--- start EXERCISE DATA ---

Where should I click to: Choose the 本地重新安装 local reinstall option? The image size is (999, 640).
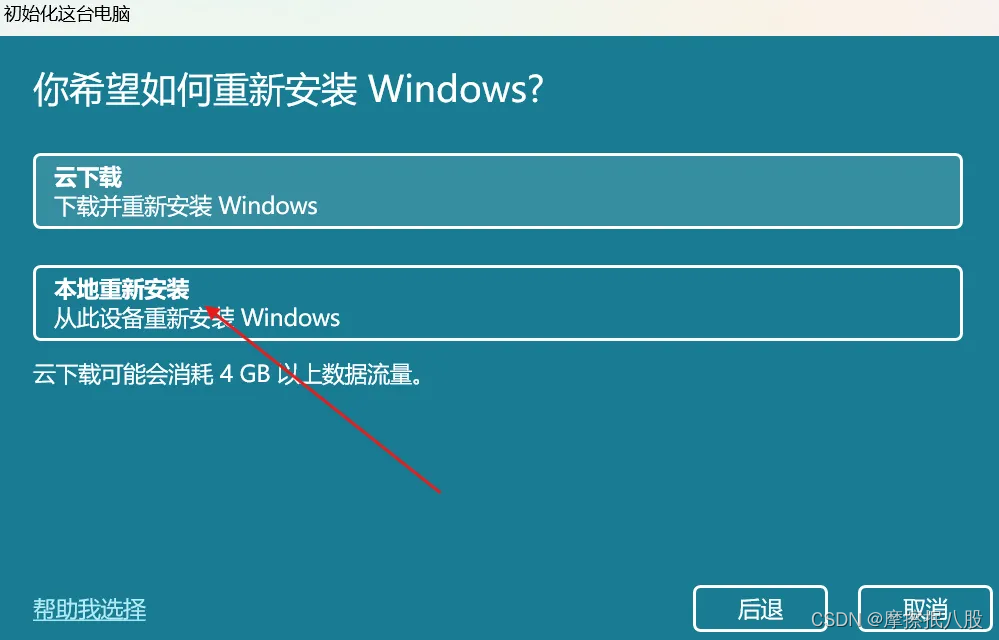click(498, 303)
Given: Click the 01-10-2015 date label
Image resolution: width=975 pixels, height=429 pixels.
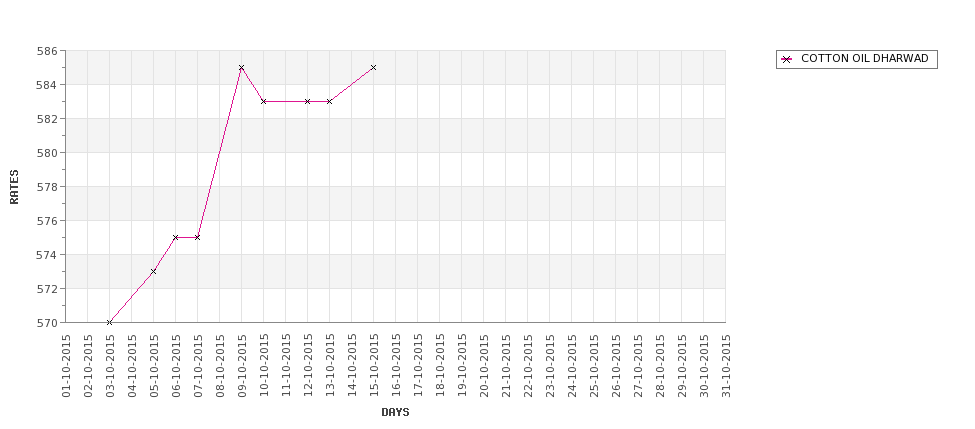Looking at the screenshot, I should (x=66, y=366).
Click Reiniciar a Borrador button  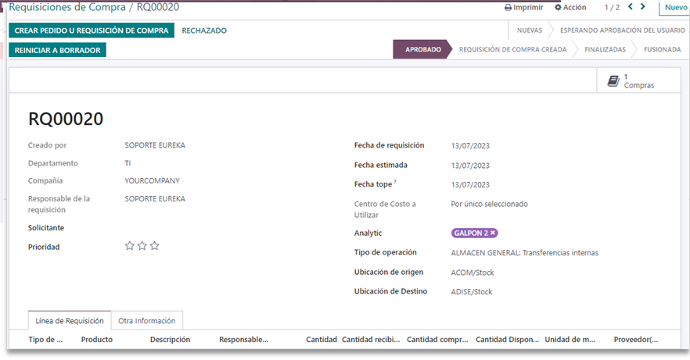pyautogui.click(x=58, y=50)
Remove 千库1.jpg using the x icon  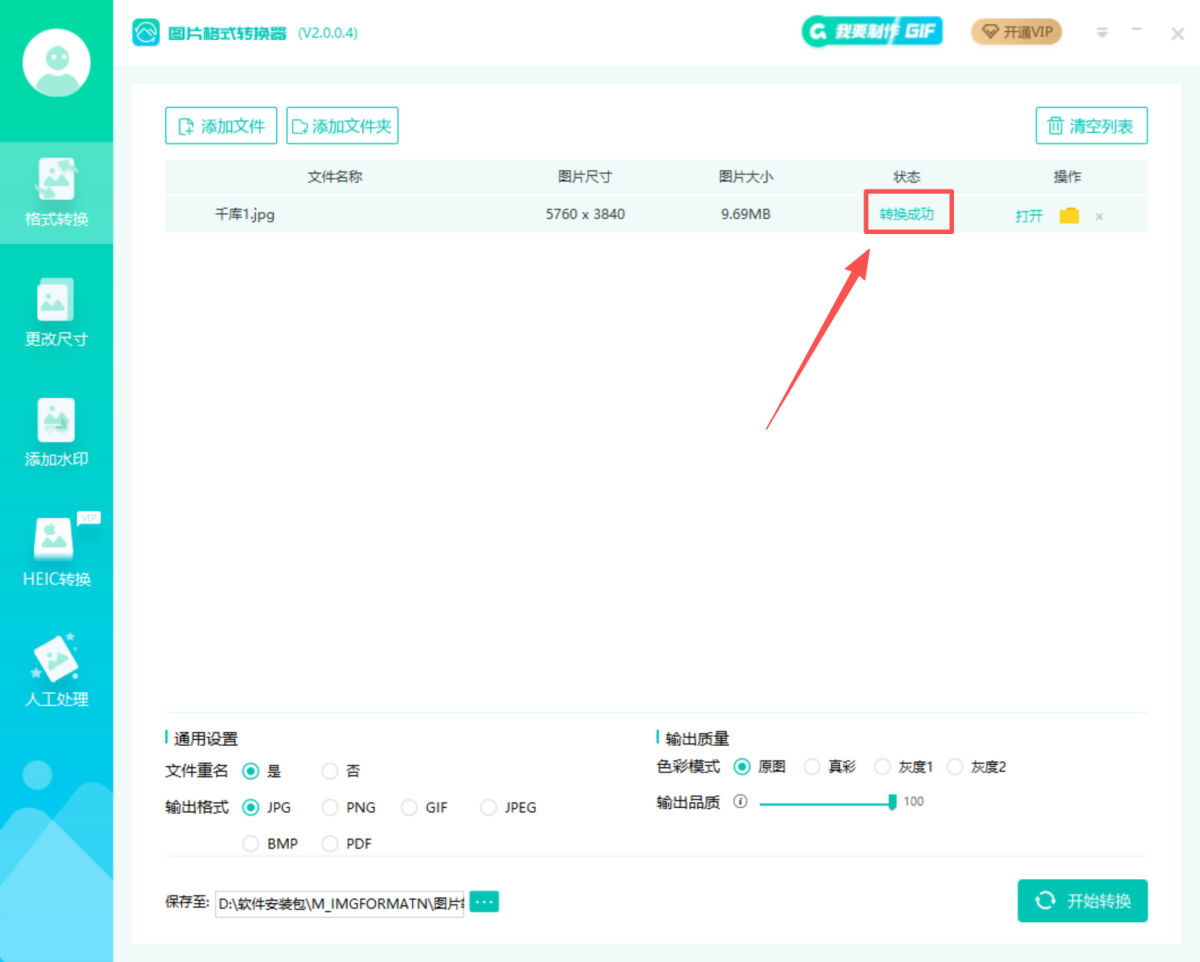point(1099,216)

--- end EXERCISE DATA ---
--- start EXERCISE DATA ---

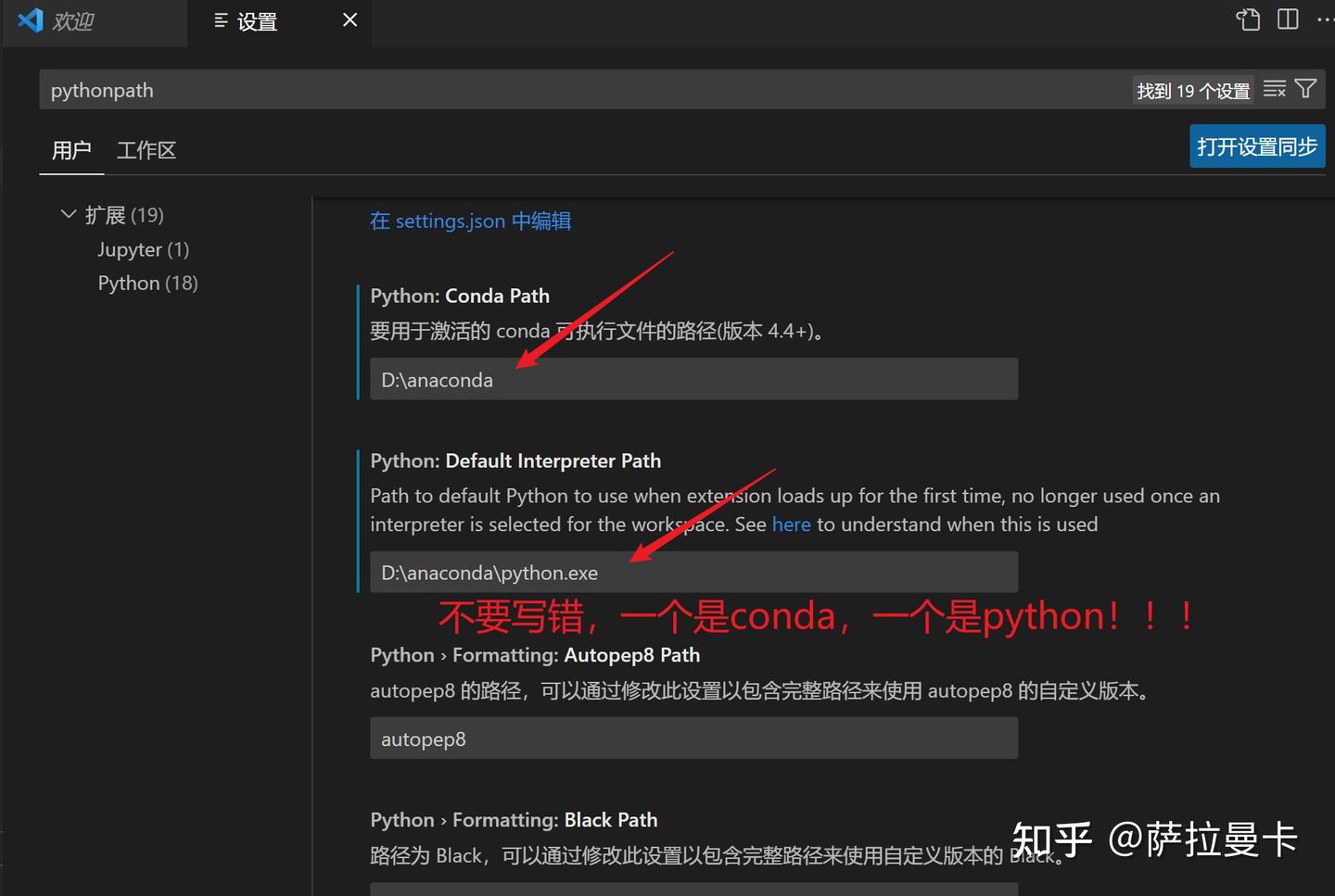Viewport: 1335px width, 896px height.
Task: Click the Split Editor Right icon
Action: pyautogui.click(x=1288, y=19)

--- end EXERCISE DATA ---

TO BE DONE
Write out the listing from the line with "Viewport: 1335px width, 896px height." up to and including the line with "Action: pyautogui.click(x=1288, y=19)", leaving the pictures out.

ANSWER TO THE TASK
Viewport: 1335px width, 896px height.
Task: Click the Split Editor Right icon
Action: pyautogui.click(x=1288, y=19)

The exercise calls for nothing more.